Critique

La recette du désastre

Un lien familial
Nadine Bismuth
Boréal
318 pages
Quatre étoiles

EXTRAIT

« Si Mathieu n’avait pas oublié cet emballage de condoms dans son sac de gym, j’aurais probablement entretenu quelques doutes au fil du temps, mais comme tant d’autres femmes, j’aurais balayé mon intuition sous le tapis du quotidien et continué de marcher dessus en me tenant bien droite, presque convaincue de la perfection de toutes choses. À bien y réfléchir, peut-être est-ce cela, vieillir : se rendre compte que rien n’est idéal, ravaler ses caprices et ses attentes, oublier ses besoins au profit de ceux des autres. »

Avec les bons écrivains, on ne sent jamais le travail. Tout coule de source sans qu’on devine l’effort derrière. 

Il n’y a qu’un seul moment dans le roman de Nadine Bismuth où l’on sourcille, quand Guillaume soupe en tête à tête au restaurant Madame Bovary de Boucherville – un clin d’œil qu’on trouve peu subtil aux trois quarts du roman, jusqu’à ce que l’on découvre que ce restaurant existe pour vrai…

C’est ce souci maniaque du détail-qui-tue qu’on trouve à chaque page, dans une écriture faussement sage, qui fait la force de Bismuth. On pensait tomber dans un roman facile et comique pour finalement découvrir qu’on est complètement manipulé (et obsédé de savoir comment tout ça va finir), et bizarrement hanté une fois la dernière page tournée, à se repasser le fil de ces petits événements ordinaires qui ont mené à un dénouement peu glorieux. On aurait dû s’en douter, c’est du Bismuth. Mais son dernier livre remonte à presque 10 ans…

Car ça commence raide, par le courriel de l’amante, Sophie, qui fixe Noël comme date ultimatum pour que Mathieu laisse sa conjointe Magalie qui, elle, pendant ce temps, passe un test de maladie transmissible sexuellement parce qu’elle l’a trompé avec son collègue Olivier sans utiliser de capote.

Le bovarysme ici, et c’est original, est plus du côté de Guillaume, un policier divorcé qui va en pincer pour Magalie, designer de cuisines, la fille de la nouvelle blonde de son père. On est chez ces professionnels vaguement branchés qui tentent de tenir le coup après avoir ramé pour obtenir ce qu’ils sont sur le point de perdre (famille, maison, carrière). Ces deux-là se rencontrent parce que leurs parents respectifs ont eu un coup de foudre de boomers, mais ils n’en sont pas au même point dans la vie. 

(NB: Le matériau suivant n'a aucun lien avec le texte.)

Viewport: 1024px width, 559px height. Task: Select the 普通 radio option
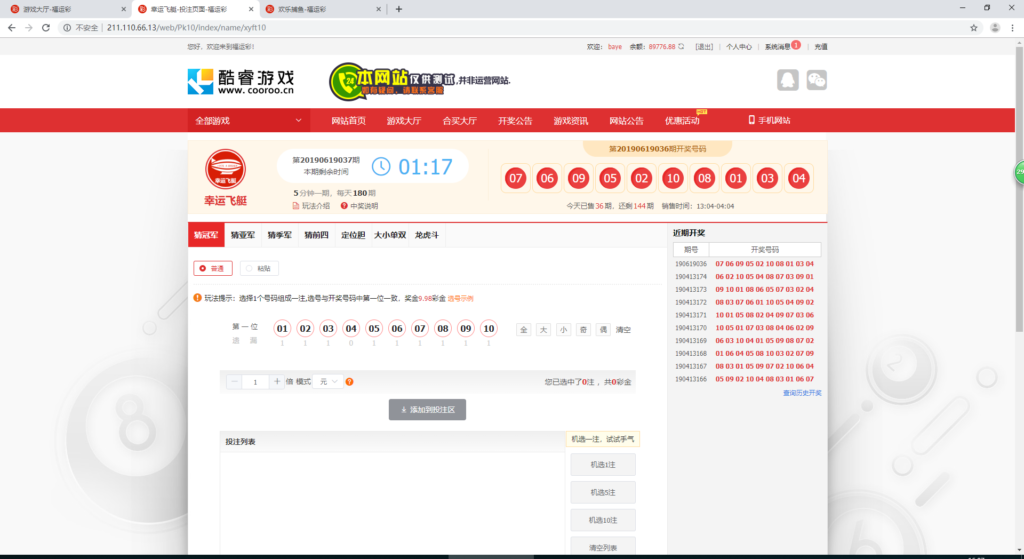click(213, 268)
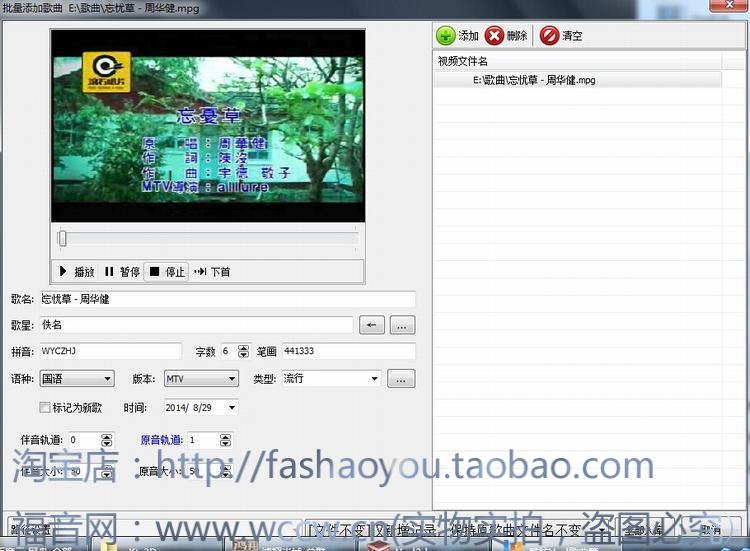750x551 pixels.
Task: Open the 时间 date picker dropdown
Action: coord(232,407)
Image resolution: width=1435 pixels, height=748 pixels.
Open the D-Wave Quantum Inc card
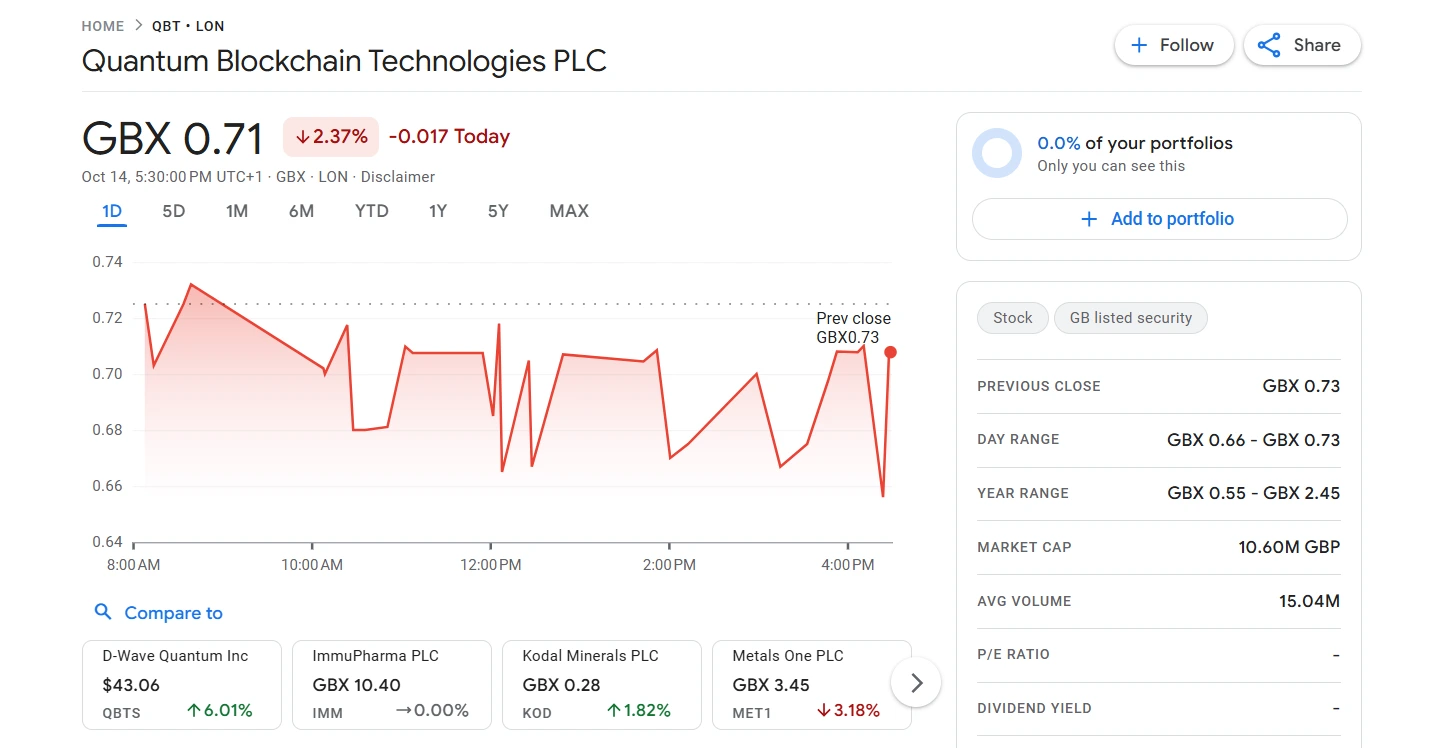tap(182, 685)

C’est le gars qui est prêt à s’engager (et à payer une fortune pour que Magalie rénove sa cuisine), tandis qu’elle est dépassée par l’implosion de son couple qu’elle refuse de voir. Magalie sait que Mathieu la trompe avec Sophie, mais tente de se faire une raison, en fermant les yeux, en lui trouvant des excuses – « c’est dans les gènes des hommes » – et en le trompant en retour, car une colère sourde la travaille quand même. 

Bref, c’est la recette du désastre, car plus elle évite de le confronter, plus elle s’enfonce en prenant des décisions douteuses. « Mieux vaut être cocue que morte », se dit-elle, misérablement, en pensant à la disparition d’Annabelle Juneau – c’est la petite intrigue policière qui se passe en arrière-fond de la vie de ces personnages en crise et qui aura un impact très étonnant (et savoureux) à la fin, quand l’écrivaine réussit à attacher tous les fils de son intrigue.

Un portrait impitoyable

Hypocrisie, mensonges, déni, espionnage des autres, superficialité, jalousie, vengeance, ce qui anime chacun n’a rien de très noble, mais c’est ce qui les rend terriblement humains – donc irrésistibles.

Bismuth nous gâte beaucoup en faisant de nous des voyeurs, l’histoire étant racontée en alternance des points de vue de Magalie et de Guillaume, qui évoluent en parallèle sans jamais savoir ce que l’autre vit ou pense. Ajoutons à cela une description fine et acide des lubies du moment en décoration, en cuisine, en éducation des enfants, en placements immobiliers, bref en tout ce qu’il y a d’aliénant comme « tendances », et on se retrouve avec un portrait impitoyable, mais juste et parfois même touchant, de notre époque, avec ce qu’il faut d’humour pour faire passer une pilule amère.

Le talent romanesque de Bismuth a tourné comme un bon vin – pastille de goût très corsé, disons –, et on lit ce roman comme on siffle une excellente bouteille, déçus d’en boire la dernière goutte. Le genre de livre qui, oui, suscitera beaucoup de discussions, peut-être même des chicanes, dans vos prochaines soirées entre couples.